Of course I love all tracks, but I just don't dig the expected thing. Meaning... oh look! A triple, now a double, now whoopties... now the expected bank... yawn. Make it different... make em drive. There's a fast way around every course if you can drive and the pure element of running with others makes it all worth it. Even with the venilion 2/3 s setup, here, the stock slash gearing makes it quite the rumble. (16/90) 17/86 in a 2s setup is about the fastest you could run here and control it. Do a 23/24 and 86... and you'll launch it right over the fence on 3 banks if you try. (points if you do too). Tires of choice here: Proline Gladiators, proline Trenchers and the badlands of course. Stock slash tires can work here if you cut off every other row of tread on some... but the track has to be just the right "wet" to work for that and clutch just right. (Gladiators are the best here.... just like "fuzzies" in the 90's) Stock slash rubber (any of them) is good for goofing off and some spec class of course, but here it's racing. Tires are everything.
 
Last edited:
Thanks. I'll give that a shot. I just want a solid thing. Honestly I prefer the dog bone combined with the C-cvd thingy. In the old days, the dog bone never broke.. although you'd lose it if something else gave up. This new way works really well. These Tekno ones are like the MIP (cheaper version they have but the pin is captured by the oversized bearing. Drawback, you bust a tekno carrier, you need a tekno carrier and bearing. I'll still try it because I love trying new things and breaking them.
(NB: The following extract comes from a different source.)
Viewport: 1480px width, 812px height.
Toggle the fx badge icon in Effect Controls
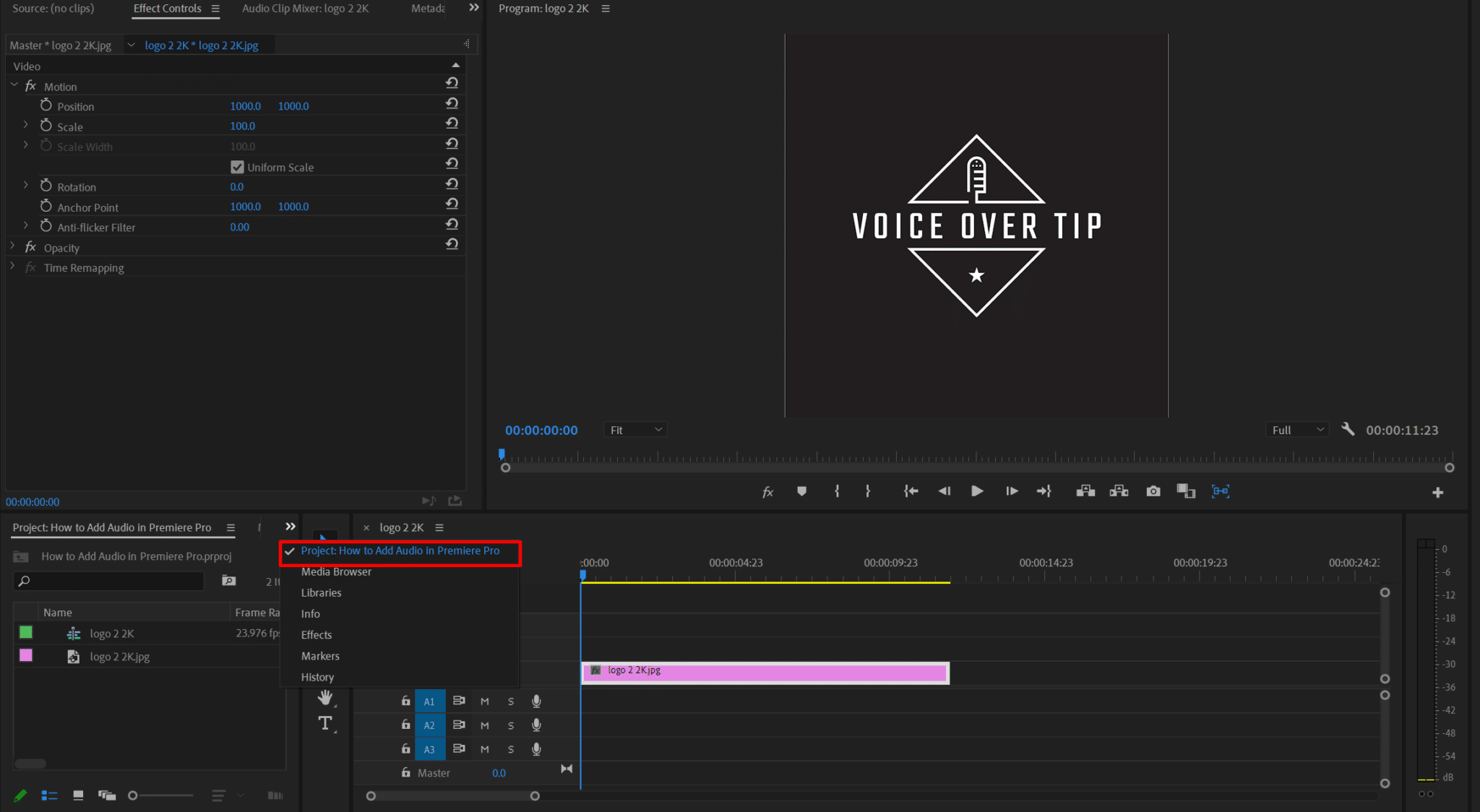click(29, 86)
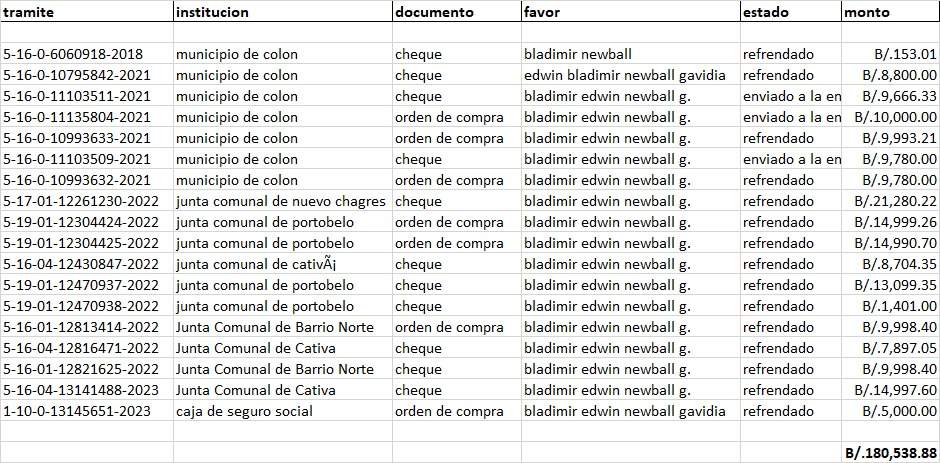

Tiny note: The MIP Xduty shafts... sure they look strong, but have a fatal flaw. The Hex, affixes to their axle using a set screw. There's no hole for a standard pin. Thus... you tighten the wheel... and no matter how tight you have that set screw... the hex will move in and pinch the bearings making it... a flaw. temporary fix, a slight drilled hole in the axle for the set screw so it doesn't move in... but it's a test. The design "SHOULD" have had a standard pin, just like all others. Fail... Xduty. So far, the MIP cheap version, is the current badass.
You sparked my interest. I had to look for myself on those MIP axles. I see what you're saying about the set screw. Is it crazy to only rely on a set screw making the hex adaptor secure? Lots of forces going on there. With proper size and tip, I'm sure it would hold... for how long? I'd be using a red threadlocker most definitely.
1731020175156.webp
1731024167306.webp

I don't closely follow Traxxas
 
You sparked my interest. I had to look for myself on those MIP axles. I see what you're saying about the set screw. Is it crazy to only rely on a set screw making the hex adaptor secure? Lots of forces going on there. With proper size and tip, I'm sure it would hold... for how long? I'd be using a red threadlocker most definitely.
View attachment 207991View attachment 208009
I don't closely follow Traxxas
I just figured it out. Thanks to you posting that imagery... (the kit, doesn't show exactly what to do...) The extra spacers are the way not to smash the bearings... like a crush tube in other types of wheels. My bad, it works. Still be nicer if they just did it in a standard way... BUT, this method does work so... yep.